* Document *
From Casetext: Smarter Legal Research

Potts v. Paxton

Supreme Court of California.Department Two
Dec 15, 1915
171 Cal. 493 (Cal. 1915)


In Potts v. Paxton, 1915, 171 Cal. 493, 498, 153 P. 957, 959 (a case cited in the government's opening brief to the proposition that the choice of the measure of damages under the section is in the plaintiff), it was cited by the Supreme Court of California as authority for the equitableness of the rule of damages laid down in section 3336.

Summary of this case from United States v. Standard Oil Co. of California


S. F. No. 6653.S. F. No. 6903.S. F. No. 7055.

December 15, 1915.

APPEALS from a judgment of the Superior Court of the City and County of San Francisco, from an order refusing a new trial, and from an order substituting an assignee as party plaintiff. James M. Troutt, Judge.

The facts are stated in the opinion of the court.

Frank H. Gould, and Vincent Surr, for Appellant in Nos. 6653 and 7055, and for Respondent in No. 6903.

William M. Cannon, and Kingsley Cannon, for Respondent in Nos. 6653 and 7055, and for Appellant in No. 6903.

Plaintiff Potts brought his action against defendant, as administrator of the estate of Charles Eddy Paxton, to recover damages for the asserted conversion by Charles Eddy Paxton of certain mining stocks in the possession of Paxton, but the property of plaintiff.

S. F. No. 6653 is the appeal of plaintiff from the judgment given in his favor. S. F. No. 6903 is the appeal of the administrator from the same judgment and from the order denying his motion for a new trial. S. F. No. 7055 is by Frank H. Gould, attorney for plaintiff, substituted for plaintiff after suggestion of the latter's death. This appeal is taken from the order of substitution.

The first two appeals are directed to the opposing views which the litigants take concerning the measure and amount of damages awardable in law under the pleadings and findings and evidence in the case. These two appeals may, therefore, be considered together.

Charles Paxton in his lifetime was a broker, dealing in stocks and bonds. Plaintiff Potts was his client. Their dealings covered a number of years. In June, 1910, Charles Paxton died intestate. At the time of his death his books and other evidence showed that he held for the account of plaintiff numbers of shares of stocks in sundry Nevada mines. It was also shown that there was an indebtedness to the amount of $669 due from Potts to Paxton growing out of their dealings. Potts made prompt efforts to secure possession of the stocks from the administrator of Charles Paxton's estate, offering to pay all sums due and chargeable against him. There was temporizing and delay. The administrator found that a great quantity of the stocks in the custody of Paxton had been pledged by him to the banks as security for his personal account. The administrator apparently did not know whether he could deliver all or any of the stock to the demanding clients of Charles Paxton. Time passed and during this time certain of these stocks so owned by Potts were assessed. Upon demand of the administrator Potts paid to him the assessments on these stocks. Finally, upon May 1, 1911, Potts brought this action in conversion, charging the conversion as having taken place upon June 7th — the day of the death of Charles Paxton — and laying damages in accordance with the asserted value of the stocks at that time in the sum of $4,774.

* What to work on *
[A] Answer these questions using the case text.
(i) Which judge presided over the Superior Court?
(ii) What amount of indebtedness did Potts owe Paxton?
(iii) On what date did Potts bring the action in conversion?
[B] Rewrite the stretch of the case text from "Summary of this" through "of the court.", substituting "naming" for "substituting".

* Stored data *

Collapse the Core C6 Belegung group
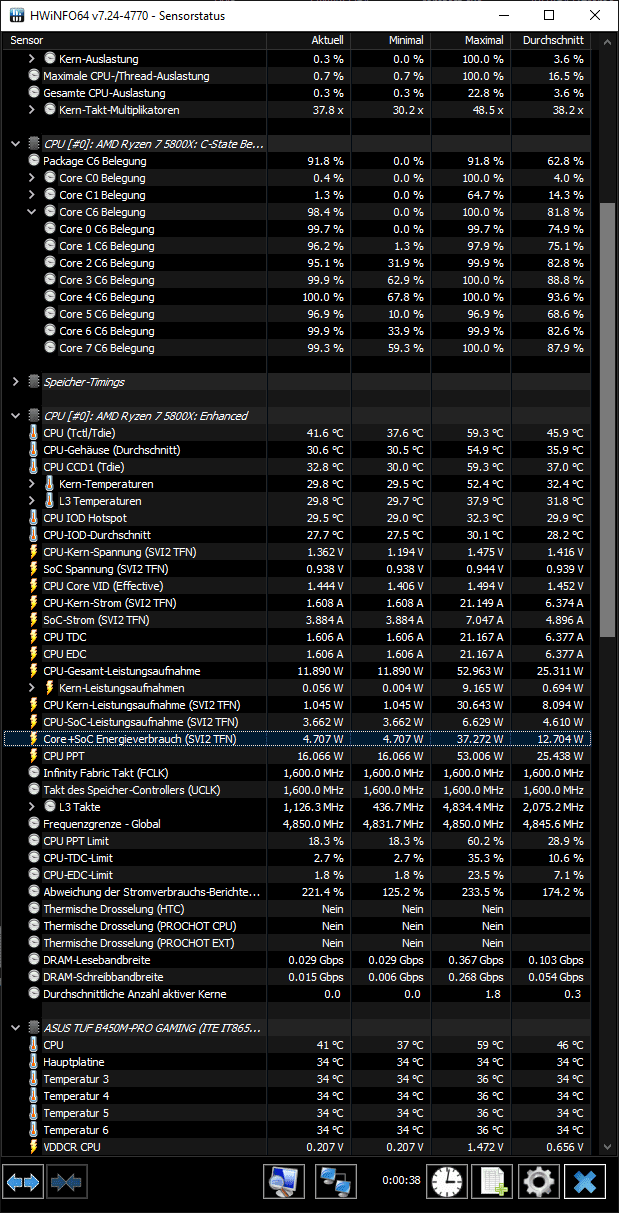This screenshot has height=1213, width=619. click(31, 212)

* Solved problems *
[A]
(i) James M. Troutt
(ii) $669
(iii) May 1, 1911

[B]
Summary of this case from United States v. Standard Oil Co. of California


S. F. No. 6653.S. F. No. 6903.S. F. No. 7055.

December 15, 1915.

APPEALS from a judgment of the Superior Court of the City and County of San Francisco, from an order refusing a new trial, and from an order naming an assignee as party plaintiff. James M. Troutt, Judge.

The facts are stated in the opinion of the court.